Experimental and Computational Studies of a Uranium Metallacyclocumulene

The synthesis, electronic structure, and reactivity of a uranium metallacyclocumulene were studied. Reduction of [(η5-C5Me5)2­UCl2] (1) with potassium graphite (KC8) in the presence of 1,4-bis­(trimethylsilyl)­butadiyne (Me3SiCC–CCSiMe3) forms the uranium metallacyclocumulene [(η5-C5Me5)2U­{η4-C4­(SiMe3)2}] (2) in good yield. Magnetic susceptibility data confirm that 2 behaves as a U­(IV) complex, and density functional theory (DFT) studies indicate a substantial 5f orbital contribution to the bonding of the metallacyclopentatriene U­(η4-CCCC) moiety, leading to more covalent bonds between the [(η5-C5Me5)2­U]2+ and [η4-C4­(SiMe3)2]2– fragments than those found in the related Th­(IV) compound. Consequently, very different reactivity patterns emerge; e.g., 2 can act as a synthetic equivalent for the (η5-C5­Me5)2U­(II) fragment when reacted with conjugated species such as butadiyne, bipy, and diazabutadiene derivatives.
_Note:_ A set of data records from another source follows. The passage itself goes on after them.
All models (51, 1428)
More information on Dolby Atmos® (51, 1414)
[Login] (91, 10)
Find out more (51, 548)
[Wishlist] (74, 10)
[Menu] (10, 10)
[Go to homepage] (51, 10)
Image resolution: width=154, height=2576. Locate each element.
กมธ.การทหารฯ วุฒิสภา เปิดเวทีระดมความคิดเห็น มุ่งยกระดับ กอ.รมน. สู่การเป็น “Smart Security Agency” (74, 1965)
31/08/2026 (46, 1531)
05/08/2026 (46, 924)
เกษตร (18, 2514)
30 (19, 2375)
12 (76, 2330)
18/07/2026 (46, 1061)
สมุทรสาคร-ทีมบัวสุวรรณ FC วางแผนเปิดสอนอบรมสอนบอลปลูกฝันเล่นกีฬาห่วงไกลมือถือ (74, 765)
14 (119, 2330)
Alternatively, the [(η4-Me3SiCCCCSiMe3)]2– moiety in 2 may react as a nucleophile when exposed to a variety of simple heterounsaturated molecules such as aldehydes, ketones, nitriles, isothiocyanates, carbodiimides, pyridines, and organic azides. DFT studies are included to complement the experimental observations.